Identifieur interne : 000776 ( Main/Exploration ); précédent : 000775; suivant : 000777

Clinical and imaging features predict mortality in COVID-19 infection in Iran.

Auteurs : Fatemeh Homayounieh [États-Unis] ; Eric W. Zhang [États-Unis] ; Rosa Babaei [Iran] ; Hadi Karimi Mobin [Iran] ; Maedeh Sharifian [Iran] ; Iman Mohseni [Iran] ; Anderson Kuo [États-Unis] ; Chiara Arru [États-Unis] ; Mannudeep K. Kalra [États-Unis] ; Subba R. Digumarthy [États-Unis]

Source :

RBID : pubmed:32970733

Descripteurs français

English descriptors

Abstract

The new coronavirus disease 2019 (COVID-19) pandemic has challenged many healthcare systems around the world. While most of the current understanding of the clinical features of COVID-19 is derived from Chinese studies, there is a relative paucity of reports from the remaining global health community. In this study, we analyze the clinical and radiologic factors that correlate with mortality odds in COVID-19 positive patients from a tertiary care center in Tehran, Iran. A retrospective cohort study of 90 patients with reverse transcriptase-polymerase chain reaction (RT-PCR) positive COVID-19 infection was conducted, analyzing demographics, co-morbidities, presenting symptoms, vital signs, laboratory values, chest radiograph findings, and chest CT features based on mortality.

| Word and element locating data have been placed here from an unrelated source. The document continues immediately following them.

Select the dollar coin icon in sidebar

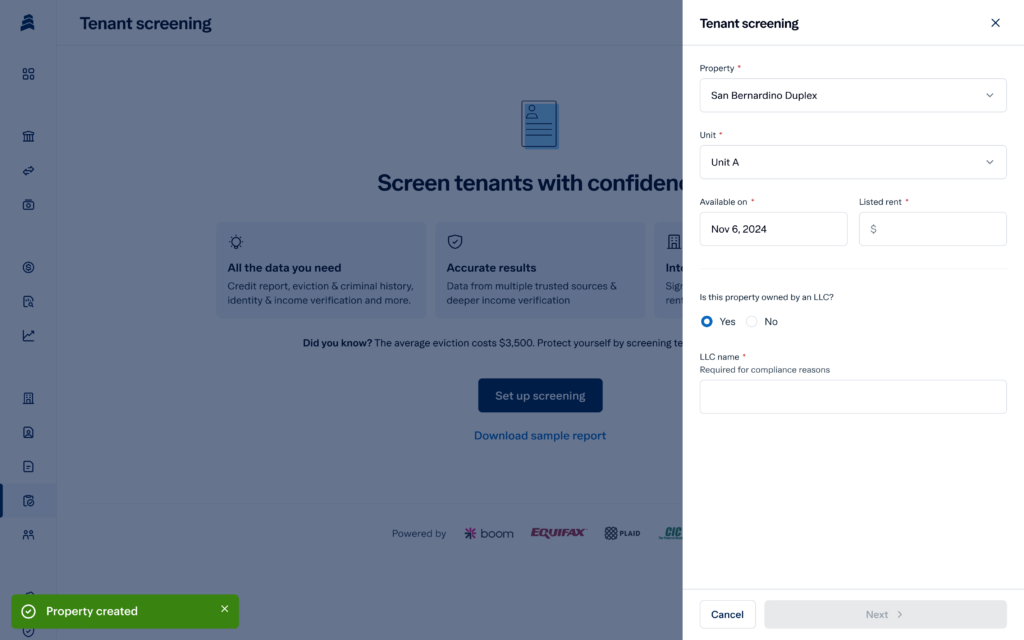(x=28, y=267)
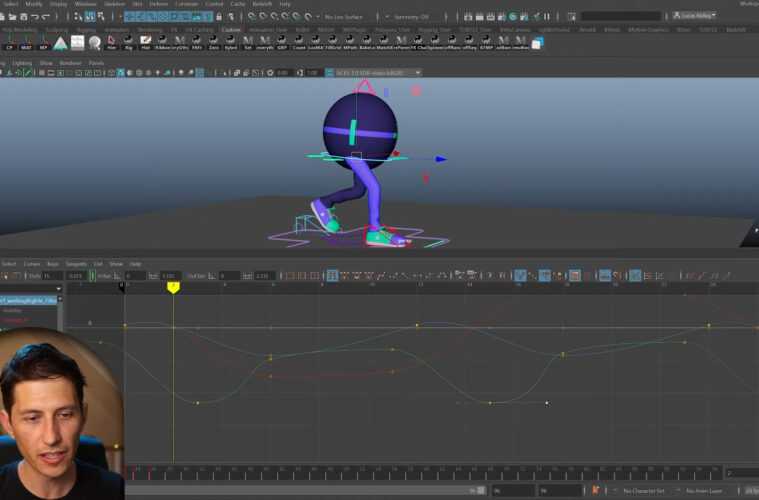Screen dimensions: 759x500
Task: Click the MAT shelf icon
Action: (x=27, y=43)
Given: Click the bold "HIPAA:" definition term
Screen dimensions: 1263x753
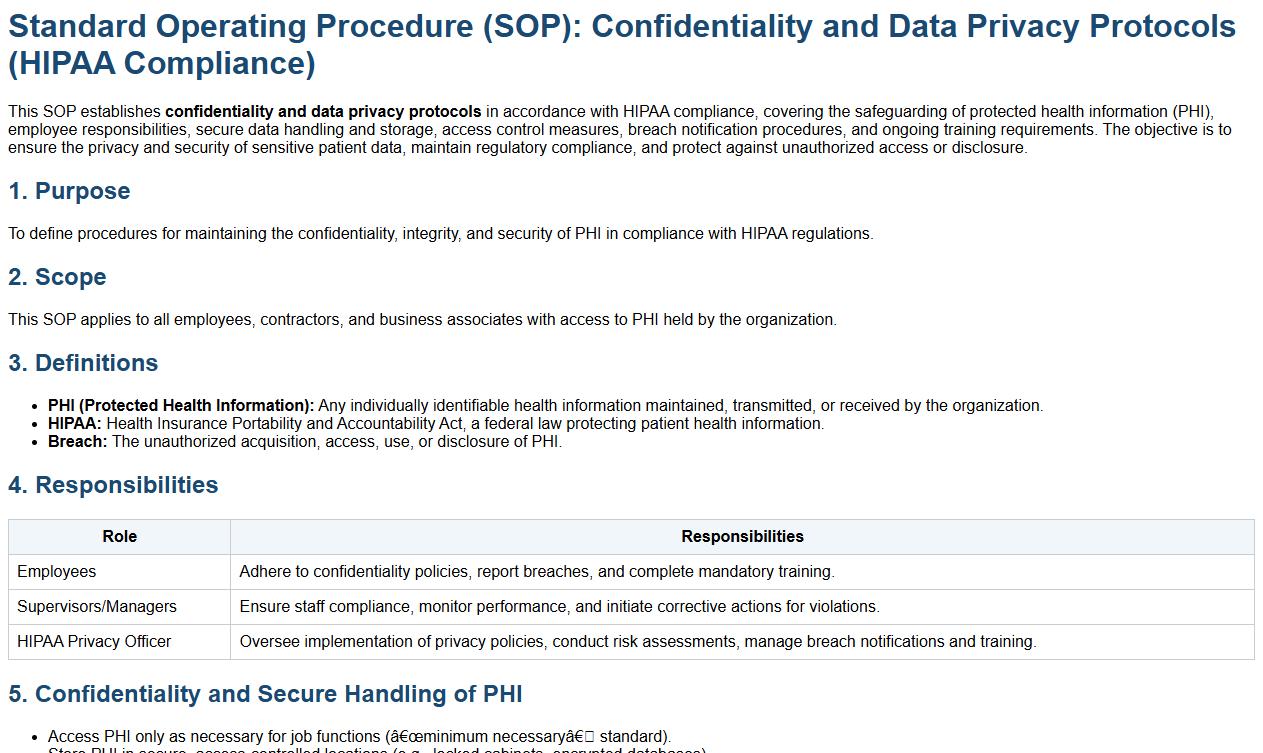Looking at the screenshot, I should tap(75, 424).
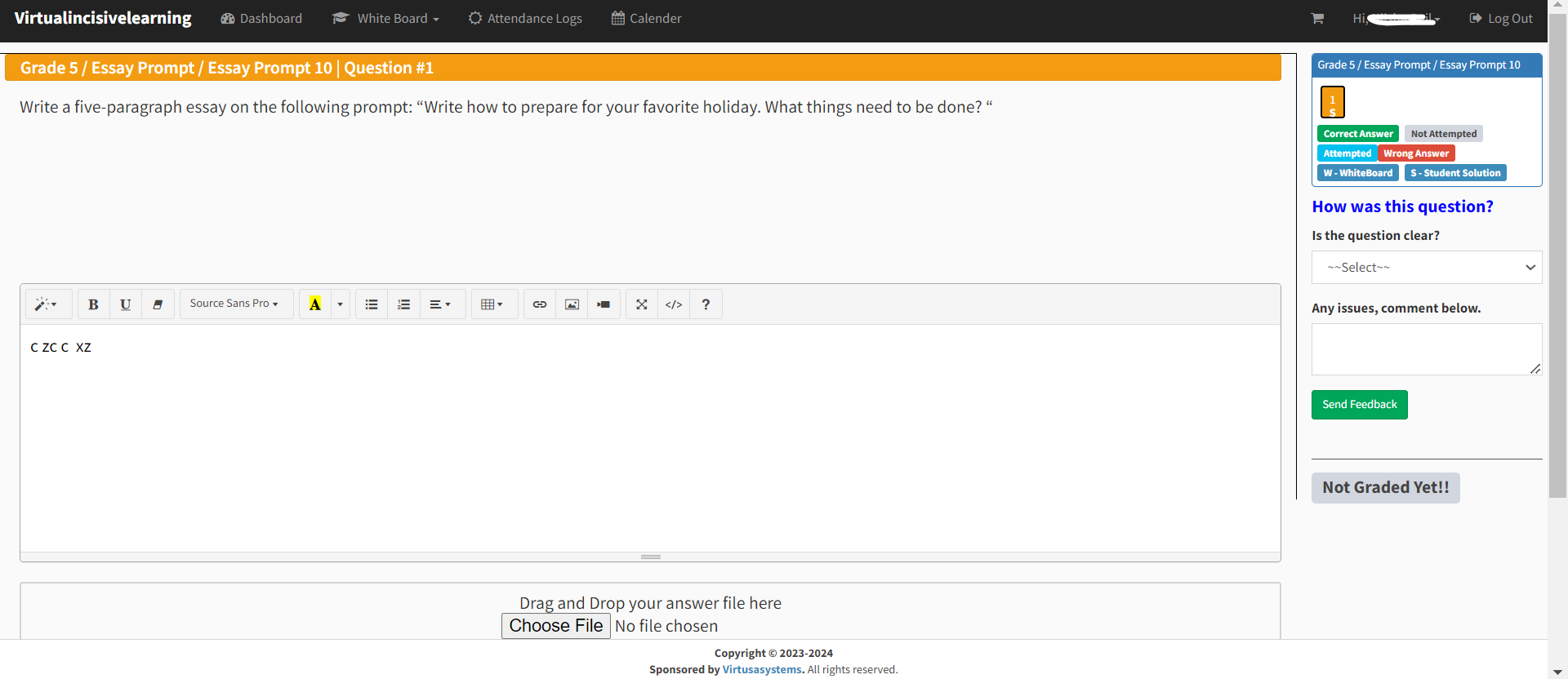
Task: Toggle fullscreen editor mode
Action: click(642, 304)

Chest radiograph was assessed using the Radiographic Assessment of Lung Edema (RALE) scoring system. Chest CTs were assessed according to the opacification pattern, distribution, and standardized severity score. Initial and follow-up Chest CTs were compared if available. Multiple logistic regression was used to generate a prediction model for mortality. The 90 patients included 59 men and 31 women (59.4 ± 16.6 years), including 21 deceased and 69 surviving patients. Among clinical features, advanced age (p = 0.02), low oxygenation saturation (p<0.001), leukocytosis (p = 0.02), low lymphocyte fraction (p = 0.03), and low platelet count (p = 0.048) were associated with increased mortality. High RALE score on initial chest radiograph (p = 0.002), presence of pleural effusions on initial CT chest (p = 0.005), development of pleural effusions on follow-up CT chest (p = 0.04), and worsening lung severity score on follow-up CT Chest (p = 0.03) were associated with mortality. A two-factor logistic model using patient age and oxygen saturation was created, which demonstrates 89% accuracy and area under the ROC curve of 0.86 (p<0.0001). Specific demographic, clinical, and imaging features are associated with increased mortality in COVID-19 infections. Attention to these features can help optimize patient management.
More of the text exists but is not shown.